----- EXTRACTED ENTRIES -----

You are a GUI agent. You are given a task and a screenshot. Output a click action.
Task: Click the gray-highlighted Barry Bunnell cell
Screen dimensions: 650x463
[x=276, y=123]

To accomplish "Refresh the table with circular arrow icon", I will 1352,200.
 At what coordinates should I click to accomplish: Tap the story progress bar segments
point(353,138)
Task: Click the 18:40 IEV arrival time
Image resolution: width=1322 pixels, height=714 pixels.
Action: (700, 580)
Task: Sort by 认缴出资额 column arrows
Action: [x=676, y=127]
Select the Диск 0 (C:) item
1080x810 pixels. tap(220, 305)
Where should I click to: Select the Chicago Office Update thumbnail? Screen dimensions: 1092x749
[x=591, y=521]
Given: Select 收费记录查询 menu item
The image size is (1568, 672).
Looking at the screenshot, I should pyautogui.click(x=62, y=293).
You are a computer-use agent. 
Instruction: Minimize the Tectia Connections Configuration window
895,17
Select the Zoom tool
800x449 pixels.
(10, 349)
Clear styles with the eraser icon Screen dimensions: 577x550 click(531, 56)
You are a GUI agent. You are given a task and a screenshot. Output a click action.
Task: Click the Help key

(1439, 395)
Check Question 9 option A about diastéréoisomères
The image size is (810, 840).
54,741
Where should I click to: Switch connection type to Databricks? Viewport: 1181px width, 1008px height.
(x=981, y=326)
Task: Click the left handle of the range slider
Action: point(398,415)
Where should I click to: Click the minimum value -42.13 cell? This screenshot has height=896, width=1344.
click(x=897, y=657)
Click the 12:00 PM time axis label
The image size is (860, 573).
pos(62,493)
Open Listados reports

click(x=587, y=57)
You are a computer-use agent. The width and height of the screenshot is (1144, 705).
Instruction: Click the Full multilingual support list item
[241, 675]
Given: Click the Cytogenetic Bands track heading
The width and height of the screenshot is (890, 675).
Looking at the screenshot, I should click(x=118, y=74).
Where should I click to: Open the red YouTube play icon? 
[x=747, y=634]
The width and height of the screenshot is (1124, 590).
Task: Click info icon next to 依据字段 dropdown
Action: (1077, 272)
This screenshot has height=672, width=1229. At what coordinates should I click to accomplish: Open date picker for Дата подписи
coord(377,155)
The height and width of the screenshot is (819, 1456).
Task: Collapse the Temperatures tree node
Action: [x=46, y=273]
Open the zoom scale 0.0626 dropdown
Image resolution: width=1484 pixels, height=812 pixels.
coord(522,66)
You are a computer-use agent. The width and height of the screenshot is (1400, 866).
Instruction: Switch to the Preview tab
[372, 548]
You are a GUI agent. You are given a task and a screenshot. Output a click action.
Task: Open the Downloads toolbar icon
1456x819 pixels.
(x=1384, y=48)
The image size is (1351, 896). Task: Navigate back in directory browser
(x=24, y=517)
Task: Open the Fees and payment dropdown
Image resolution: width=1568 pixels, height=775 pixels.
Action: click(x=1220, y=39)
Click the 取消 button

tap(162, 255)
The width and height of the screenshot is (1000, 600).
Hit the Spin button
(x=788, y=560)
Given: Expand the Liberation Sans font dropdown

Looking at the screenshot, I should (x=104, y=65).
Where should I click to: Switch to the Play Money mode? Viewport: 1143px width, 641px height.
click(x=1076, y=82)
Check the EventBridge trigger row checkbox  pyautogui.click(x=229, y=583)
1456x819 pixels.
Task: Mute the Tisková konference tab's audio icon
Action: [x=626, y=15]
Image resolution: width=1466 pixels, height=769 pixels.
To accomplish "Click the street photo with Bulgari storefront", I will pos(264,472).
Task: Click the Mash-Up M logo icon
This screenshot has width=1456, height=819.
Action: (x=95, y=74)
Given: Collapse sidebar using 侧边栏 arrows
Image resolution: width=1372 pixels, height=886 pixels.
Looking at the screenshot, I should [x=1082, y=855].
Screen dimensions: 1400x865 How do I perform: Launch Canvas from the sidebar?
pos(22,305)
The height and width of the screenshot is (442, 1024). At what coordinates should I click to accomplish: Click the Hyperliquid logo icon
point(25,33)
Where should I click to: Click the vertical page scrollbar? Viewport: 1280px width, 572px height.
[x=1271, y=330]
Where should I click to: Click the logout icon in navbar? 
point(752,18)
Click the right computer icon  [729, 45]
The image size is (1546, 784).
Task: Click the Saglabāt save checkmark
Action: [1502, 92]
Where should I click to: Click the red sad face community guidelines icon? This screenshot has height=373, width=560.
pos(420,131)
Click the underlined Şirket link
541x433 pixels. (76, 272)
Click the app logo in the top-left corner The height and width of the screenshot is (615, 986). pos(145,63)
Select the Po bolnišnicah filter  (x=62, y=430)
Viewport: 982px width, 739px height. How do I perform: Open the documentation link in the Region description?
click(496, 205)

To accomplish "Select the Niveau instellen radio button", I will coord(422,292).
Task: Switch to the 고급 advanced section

-----

**TASK TO CARRY OUT:** Copy out every one of the records above again, word for word, without changing anything.

**RESPONSE BELOW:**
You are a GUI agent. You are given a task and a screenshot. Output a click action.
Task: Click the gray-highlighted Barry Bunnell cell
Screen dimensions: 650x463
[x=276, y=123]

To accomplish "Refresh the table with circular arrow icon", I will 1352,200.
 At what coordinates should I click to accomplish: Tap the story progress bar segments
point(353,138)
Task: Click the 18:40 IEV arrival time
Image resolution: width=1322 pixels, height=714 pixels.
Action: (700, 580)
Task: Sort by 认缴出资额 column arrows
Action: [x=676, y=127]
Select the Диск 0 (C:) item
1080x810 pixels. tap(220, 305)
Where should I click to: Select the Chicago Office Update thumbnail? Screen dimensions: 1092x749
[x=591, y=521]
Given: Select 收费记录查询 menu item
The image size is (1568, 672).
Looking at the screenshot, I should pyautogui.click(x=62, y=293).
You are a computer-use agent. 
Instruction: Minimize the Tectia Connections Configuration window
895,17
Select the Zoom tool
800x449 pixels.
(10, 349)
Clear styles with the eraser icon Screen dimensions: 577x550 click(531, 56)
You are a GUI agent. You are given a task and a screenshot. Output a click action.
Task: Click the Help key

(1439, 395)
Check Question 9 option A about diastéréoisomères
The image size is (810, 840).
54,741
Where should I click to: Switch connection type to Databricks? Viewport: 1181px width, 1008px height.
(x=981, y=326)
Task: Click the left handle of the range slider
Action: point(398,415)
Where should I click to: Click the minimum value -42.13 cell? This screenshot has height=896, width=1344.
click(x=897, y=657)
Click the 12:00 PM time axis label
The image size is (860, 573).
pos(62,493)
Open Listados reports

click(x=587, y=57)
You are a computer-use agent. The width and height of the screenshot is (1144, 705).
Instruction: Click the Full multilingual support list item
[241, 675]
Given: Click the Cytogenetic Bands track heading
The width and height of the screenshot is (890, 675).
Looking at the screenshot, I should click(x=118, y=74).
Where should I click to: Open the red YouTube play icon? 
[x=747, y=634]
The width and height of the screenshot is (1124, 590).
Task: Click info icon next to 依据字段 dropdown
Action: (1077, 272)
This screenshot has height=672, width=1229. At what coordinates should I click to accomplish: Open date picker for Дата подписи
coord(377,155)
The height and width of the screenshot is (819, 1456).
Task: Collapse the Temperatures tree node
Action: [x=46, y=273]
Open the zoom scale 0.0626 dropdown
Image resolution: width=1484 pixels, height=812 pixels.
coord(522,66)
You are a computer-use agent. The width and height of the screenshot is (1400, 866).
Instruction: Switch to the Preview tab
[372, 548]
You are a GUI agent. You are given a task and a screenshot. Output a click action.
Task: Open the Downloads toolbar icon
1456x819 pixels.
(x=1384, y=48)
The image size is (1351, 896). Task: Navigate back in directory browser
(x=24, y=517)
Task: Open the Fees and payment dropdown
Image resolution: width=1568 pixels, height=775 pixels.
Action: click(x=1220, y=39)
Click the 取消 button

tap(162, 255)
The width and height of the screenshot is (1000, 600).
Hit the Spin button
(x=788, y=560)
Given: Expand the Liberation Sans font dropdown

Looking at the screenshot, I should (x=104, y=65).
Where should I click to: Switch to the Play Money mode? Viewport: 1143px width, 641px height.
click(x=1076, y=82)
Check the EventBridge trigger row checkbox  pyautogui.click(x=229, y=583)
1456x819 pixels.
Task: Mute the Tisková konference tab's audio icon
Action: [x=626, y=15]
Image resolution: width=1466 pixels, height=769 pixels.
To accomplish "Click the street photo with Bulgari storefront", I will pos(264,472).
Task: Click the Mash-Up M logo icon
This screenshot has width=1456, height=819.
Action: (x=95, y=74)
Given: Collapse sidebar using 侧边栏 arrows
Image resolution: width=1372 pixels, height=886 pixels.
Looking at the screenshot, I should [x=1082, y=855].
Screen dimensions: 1400x865 How do I perform: Launch Canvas from the sidebar?
pos(22,305)
The height and width of the screenshot is (442, 1024). At what coordinates should I click to accomplish: Click the Hyperliquid logo icon
point(25,33)
Where should I click to: Click the vertical page scrollbar? Viewport: 1280px width, 572px height.
[x=1271, y=330]
Where should I click to: Click the logout icon in navbar? 
point(752,18)
Click the right computer icon  [729, 45]
The image size is (1546, 784).
Task: Click the Saglabāt save checkmark
Action: [1502, 92]
Where should I click to: Click the red sad face community guidelines icon? This screenshot has height=373, width=560.
pos(420,131)
Click the underlined Şirket link
541x433 pixels. (76, 272)
Click the app logo in the top-left corner The height and width of the screenshot is (615, 986). pos(145,63)
Select the Po bolnišnicah filter  (x=62, y=430)
Viewport: 982px width, 739px height. How do I perform: Open the documentation link in the Region description?
click(496, 205)

To accomplish "Select the Niveau instellen radio button", I will coord(422,292).
Task: Switch to the 고급 advanced section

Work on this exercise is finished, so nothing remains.